Traditional hospital based romance, with the feel-good factor.

Overall Rating: 4 Stars Out of 5


There are millions of readers who want an escape from the generally disappointing reality of modern life and this book is a perfect example of how authors can deliver those fleeting moments. Since Jane Austen penned Pride & Prejudice, arguably the template for romantic fiction, the magic recipe of dashingly handsome, wealthy hero, matched with poor but feisty heroine, mixed against a backdrop of misunderstandings, has proved a winner.

O’Brien sets the mood of the piece right from the start, with our heroine being a blend of Bridget Jones, Pollyanna and Nurse Duffy from BBC’s Casualty series. She isn’t a supermodel skinny bombshell, but a `girl-next-door’ type of young woman, just finishing her student nurse training. There’s a strident ward sister, a best friend who is more confident, gorgeous and sexually experienced than the heroine, and there’s Mitch, the dashing, Morgan sports car driving, tousle-haired bit of hot stuff, wandering the corridors with a bemused look on his face, as women repeatedly swoon at his feet.

The book isn’t ground-breaking, and although it is set in the present day, it feels like something from the 1960s. There are no violent punch-ups in A&E at the weekends, no dangerously disturbed drug addicts nicking the opiates or terror threats affecting anyone’s daily routine. Ideal Girl is an antidote to modern life, not a prism reflecting it. There’s nothing wrong with that and in many ways, the book has a great deal of old fashioned charm, which makes it a comforting read for anyone who still believes in true love, that lasts a lifetime, and that virgins should wait for `Mr Right.’

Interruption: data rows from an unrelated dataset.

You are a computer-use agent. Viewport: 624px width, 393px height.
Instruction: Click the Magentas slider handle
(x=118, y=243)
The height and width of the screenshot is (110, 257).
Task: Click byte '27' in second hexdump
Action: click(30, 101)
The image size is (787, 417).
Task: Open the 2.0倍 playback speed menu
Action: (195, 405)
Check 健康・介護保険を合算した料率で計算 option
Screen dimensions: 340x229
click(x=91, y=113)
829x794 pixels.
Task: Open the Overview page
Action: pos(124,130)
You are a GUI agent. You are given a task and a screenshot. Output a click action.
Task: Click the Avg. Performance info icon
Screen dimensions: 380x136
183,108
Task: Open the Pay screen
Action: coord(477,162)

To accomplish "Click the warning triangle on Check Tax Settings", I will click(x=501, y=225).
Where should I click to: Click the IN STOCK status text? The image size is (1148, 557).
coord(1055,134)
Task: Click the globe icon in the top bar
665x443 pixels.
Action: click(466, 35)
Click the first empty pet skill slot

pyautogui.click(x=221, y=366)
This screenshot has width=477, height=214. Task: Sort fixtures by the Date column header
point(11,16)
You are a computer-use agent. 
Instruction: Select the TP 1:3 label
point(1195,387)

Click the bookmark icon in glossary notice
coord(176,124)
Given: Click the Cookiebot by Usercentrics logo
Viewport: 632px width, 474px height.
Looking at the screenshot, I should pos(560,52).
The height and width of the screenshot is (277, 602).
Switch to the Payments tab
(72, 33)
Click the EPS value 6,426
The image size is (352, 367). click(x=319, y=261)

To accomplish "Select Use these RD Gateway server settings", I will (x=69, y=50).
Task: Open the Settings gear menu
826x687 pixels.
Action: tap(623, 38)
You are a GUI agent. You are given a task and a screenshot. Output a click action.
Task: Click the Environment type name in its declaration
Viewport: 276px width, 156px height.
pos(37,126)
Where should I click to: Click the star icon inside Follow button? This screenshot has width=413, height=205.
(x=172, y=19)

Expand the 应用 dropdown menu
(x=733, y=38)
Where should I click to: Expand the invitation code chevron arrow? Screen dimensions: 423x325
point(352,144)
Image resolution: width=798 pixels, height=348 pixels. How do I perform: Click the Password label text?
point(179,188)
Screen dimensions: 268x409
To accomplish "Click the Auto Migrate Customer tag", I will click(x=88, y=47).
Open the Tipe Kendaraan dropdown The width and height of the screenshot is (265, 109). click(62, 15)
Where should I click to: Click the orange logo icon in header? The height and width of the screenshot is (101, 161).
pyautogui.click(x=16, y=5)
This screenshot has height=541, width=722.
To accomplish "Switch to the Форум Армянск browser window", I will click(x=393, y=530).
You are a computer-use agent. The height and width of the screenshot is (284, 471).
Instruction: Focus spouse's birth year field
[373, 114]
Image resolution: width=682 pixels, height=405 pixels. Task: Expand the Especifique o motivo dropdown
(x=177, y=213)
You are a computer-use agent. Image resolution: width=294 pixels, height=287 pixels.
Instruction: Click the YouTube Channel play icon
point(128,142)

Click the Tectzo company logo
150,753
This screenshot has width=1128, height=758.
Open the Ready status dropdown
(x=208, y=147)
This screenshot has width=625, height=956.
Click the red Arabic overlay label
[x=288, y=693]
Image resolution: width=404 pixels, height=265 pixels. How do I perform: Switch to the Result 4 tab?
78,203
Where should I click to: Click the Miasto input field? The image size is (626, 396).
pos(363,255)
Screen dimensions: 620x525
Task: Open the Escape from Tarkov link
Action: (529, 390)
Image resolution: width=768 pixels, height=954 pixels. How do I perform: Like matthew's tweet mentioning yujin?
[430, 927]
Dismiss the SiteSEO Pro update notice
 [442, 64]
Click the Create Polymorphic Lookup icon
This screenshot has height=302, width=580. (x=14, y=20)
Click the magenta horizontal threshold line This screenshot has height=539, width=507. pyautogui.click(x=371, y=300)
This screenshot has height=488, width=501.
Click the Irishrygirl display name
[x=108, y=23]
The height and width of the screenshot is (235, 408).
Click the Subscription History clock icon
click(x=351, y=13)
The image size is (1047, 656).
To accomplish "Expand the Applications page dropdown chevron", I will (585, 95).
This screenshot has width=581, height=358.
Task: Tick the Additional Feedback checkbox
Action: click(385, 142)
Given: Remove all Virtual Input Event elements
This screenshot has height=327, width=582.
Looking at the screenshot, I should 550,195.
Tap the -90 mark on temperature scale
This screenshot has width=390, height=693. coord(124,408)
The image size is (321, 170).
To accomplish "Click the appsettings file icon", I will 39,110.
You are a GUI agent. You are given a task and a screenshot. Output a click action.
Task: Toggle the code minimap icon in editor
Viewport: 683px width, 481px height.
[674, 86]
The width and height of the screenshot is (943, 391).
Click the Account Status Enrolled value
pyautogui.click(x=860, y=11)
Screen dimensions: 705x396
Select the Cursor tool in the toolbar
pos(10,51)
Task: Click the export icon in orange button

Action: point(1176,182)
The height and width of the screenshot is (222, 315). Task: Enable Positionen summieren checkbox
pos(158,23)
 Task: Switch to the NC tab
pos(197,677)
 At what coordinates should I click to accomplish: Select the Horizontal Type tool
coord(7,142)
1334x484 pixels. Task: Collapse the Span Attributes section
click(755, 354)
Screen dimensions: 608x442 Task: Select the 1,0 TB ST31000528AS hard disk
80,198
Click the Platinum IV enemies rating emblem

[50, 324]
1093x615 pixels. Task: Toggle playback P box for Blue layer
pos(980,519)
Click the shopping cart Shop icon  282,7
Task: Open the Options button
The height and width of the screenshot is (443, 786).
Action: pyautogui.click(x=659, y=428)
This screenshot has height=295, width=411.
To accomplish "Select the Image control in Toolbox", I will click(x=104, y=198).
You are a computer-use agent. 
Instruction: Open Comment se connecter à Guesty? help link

There are a few typos here and there, and I’d be the first to admit that my work has them too. Nobody’s perfect. But the overall tone, pace, plot structure and character development is all well thought out, and fluently written. You can tell O’Brien loves Dublin, and more importantly, loves her characters. One mechanism that really works very well is the way O’Brien switches inner monologues from hero to heroine, immediately after various awkward conversations.

This device lets the reader get into the heads of the two main characters, feel their confusion, the surging emotions, the love blossoming. That is point of romantic fiction; love is what makes us human, and deep down, all of us want a bit of magic in our lives and the hope of a happy ending.

Ideal Girl ticks all the right boxes for readers looking for a story that captures the very best aspects of human nature, and offers an escape from the real world.